┌─ Recorded data

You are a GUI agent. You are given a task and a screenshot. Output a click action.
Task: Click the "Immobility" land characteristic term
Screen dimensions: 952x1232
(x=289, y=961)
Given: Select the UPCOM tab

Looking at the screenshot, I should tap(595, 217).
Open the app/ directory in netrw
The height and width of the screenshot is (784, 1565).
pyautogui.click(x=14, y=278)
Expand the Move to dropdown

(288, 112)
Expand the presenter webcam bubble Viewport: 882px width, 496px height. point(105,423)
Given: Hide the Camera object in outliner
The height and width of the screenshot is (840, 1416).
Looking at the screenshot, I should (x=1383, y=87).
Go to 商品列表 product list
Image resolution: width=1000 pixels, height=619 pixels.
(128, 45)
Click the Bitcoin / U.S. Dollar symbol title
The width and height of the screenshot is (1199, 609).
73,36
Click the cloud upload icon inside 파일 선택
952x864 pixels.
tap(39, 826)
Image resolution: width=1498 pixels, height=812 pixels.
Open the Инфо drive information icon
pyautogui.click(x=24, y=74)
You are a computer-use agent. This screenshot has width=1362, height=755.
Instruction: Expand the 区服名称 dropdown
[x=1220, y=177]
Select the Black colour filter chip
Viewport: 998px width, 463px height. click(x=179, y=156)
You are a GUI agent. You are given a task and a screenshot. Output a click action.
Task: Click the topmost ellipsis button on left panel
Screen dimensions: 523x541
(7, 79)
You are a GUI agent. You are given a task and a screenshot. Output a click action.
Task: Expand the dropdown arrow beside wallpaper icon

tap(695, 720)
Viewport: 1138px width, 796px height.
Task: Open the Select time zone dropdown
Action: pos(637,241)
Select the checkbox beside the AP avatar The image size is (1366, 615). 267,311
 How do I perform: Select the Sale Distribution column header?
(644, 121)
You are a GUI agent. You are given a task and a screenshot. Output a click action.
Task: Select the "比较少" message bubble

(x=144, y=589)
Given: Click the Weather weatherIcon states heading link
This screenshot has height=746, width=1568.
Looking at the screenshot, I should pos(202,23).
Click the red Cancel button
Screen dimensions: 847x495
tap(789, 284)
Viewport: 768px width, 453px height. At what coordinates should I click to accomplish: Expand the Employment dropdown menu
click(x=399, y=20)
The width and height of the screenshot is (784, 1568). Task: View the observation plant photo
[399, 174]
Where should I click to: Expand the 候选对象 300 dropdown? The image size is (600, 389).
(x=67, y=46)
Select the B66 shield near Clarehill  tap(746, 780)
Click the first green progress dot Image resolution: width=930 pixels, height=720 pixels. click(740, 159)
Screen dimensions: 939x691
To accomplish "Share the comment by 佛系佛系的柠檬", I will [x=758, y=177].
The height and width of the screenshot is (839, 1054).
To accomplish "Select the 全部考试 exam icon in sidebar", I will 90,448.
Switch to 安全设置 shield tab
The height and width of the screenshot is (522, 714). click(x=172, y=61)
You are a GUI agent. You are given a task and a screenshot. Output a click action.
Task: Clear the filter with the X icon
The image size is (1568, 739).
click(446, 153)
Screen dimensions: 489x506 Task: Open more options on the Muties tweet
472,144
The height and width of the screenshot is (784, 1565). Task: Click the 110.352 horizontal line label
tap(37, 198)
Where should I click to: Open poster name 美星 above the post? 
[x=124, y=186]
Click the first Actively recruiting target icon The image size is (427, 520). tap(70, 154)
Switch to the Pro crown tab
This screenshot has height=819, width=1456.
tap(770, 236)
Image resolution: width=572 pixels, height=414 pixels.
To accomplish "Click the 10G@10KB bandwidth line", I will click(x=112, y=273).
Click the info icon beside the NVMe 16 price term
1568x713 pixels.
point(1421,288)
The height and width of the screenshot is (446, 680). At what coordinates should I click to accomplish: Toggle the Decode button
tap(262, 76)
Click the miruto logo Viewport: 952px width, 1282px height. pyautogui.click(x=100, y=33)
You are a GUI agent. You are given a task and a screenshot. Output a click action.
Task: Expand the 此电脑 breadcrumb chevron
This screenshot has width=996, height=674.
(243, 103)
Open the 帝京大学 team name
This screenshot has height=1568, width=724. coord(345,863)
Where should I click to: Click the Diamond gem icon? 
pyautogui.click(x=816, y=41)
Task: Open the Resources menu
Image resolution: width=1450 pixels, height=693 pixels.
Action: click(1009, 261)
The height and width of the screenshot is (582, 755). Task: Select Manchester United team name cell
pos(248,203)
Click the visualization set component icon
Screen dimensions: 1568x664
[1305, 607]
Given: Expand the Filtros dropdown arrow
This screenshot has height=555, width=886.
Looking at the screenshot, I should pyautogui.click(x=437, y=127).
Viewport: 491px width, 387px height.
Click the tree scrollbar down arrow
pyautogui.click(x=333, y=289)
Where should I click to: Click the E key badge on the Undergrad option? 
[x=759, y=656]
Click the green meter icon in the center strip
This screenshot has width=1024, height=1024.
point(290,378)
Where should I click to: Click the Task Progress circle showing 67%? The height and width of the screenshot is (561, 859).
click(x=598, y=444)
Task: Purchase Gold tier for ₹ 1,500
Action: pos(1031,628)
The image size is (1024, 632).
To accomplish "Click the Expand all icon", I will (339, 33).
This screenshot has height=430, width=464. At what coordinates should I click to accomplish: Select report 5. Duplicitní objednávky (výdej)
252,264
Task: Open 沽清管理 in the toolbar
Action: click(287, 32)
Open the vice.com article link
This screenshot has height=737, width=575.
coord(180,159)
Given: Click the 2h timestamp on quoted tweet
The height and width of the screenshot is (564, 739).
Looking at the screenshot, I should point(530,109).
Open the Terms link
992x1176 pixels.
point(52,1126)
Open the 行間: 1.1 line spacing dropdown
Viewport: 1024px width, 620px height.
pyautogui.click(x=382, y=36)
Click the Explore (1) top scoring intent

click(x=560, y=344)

└─

=== Task description ===
Only the lines from the start of the material through the line containing "Click the Bitcoin / U.S. Dollar symbol title" belong in the answer, each copied exactly.

=== Answer ===
You are a GUI agent. You are given a task and a screenshot. Output a click action.
Task: Click the "Immobility" land characteristic term
Screen dimensions: 952x1232
(x=289, y=961)
Given: Select the UPCOM tab

Looking at the screenshot, I should tap(595, 217).
Open the app/ directory in netrw
The height and width of the screenshot is (784, 1565).
pyautogui.click(x=14, y=278)
Expand the Move to dropdown

(288, 112)
Expand the presenter webcam bubble Viewport: 882px width, 496px height. point(105,423)
Given: Hide the Camera object in outliner
The height and width of the screenshot is (840, 1416).
Looking at the screenshot, I should (x=1383, y=87).
Go to 商品列表 product list
Image resolution: width=1000 pixels, height=619 pixels.
(128, 45)
Click the Bitcoin / U.S. Dollar symbol title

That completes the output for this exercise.